◆ **REQUIREMENTS**
Print every item below word for word, keeping each line as it stands.

◆ **RECORD SET**
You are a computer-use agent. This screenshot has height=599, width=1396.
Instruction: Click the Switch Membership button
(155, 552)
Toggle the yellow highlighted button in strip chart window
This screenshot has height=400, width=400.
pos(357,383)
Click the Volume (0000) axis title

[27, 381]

◆ **CORRECT RESULT**
You are a computer-use agent. This screenshot has height=599, width=1396.
Instruction: Click the Switch Membership button
(155, 552)
Toggle the yellow highlighted button in strip chart window
This screenshot has height=400, width=400.
pos(357,383)
Click the Volume (0000) axis title

[27, 381]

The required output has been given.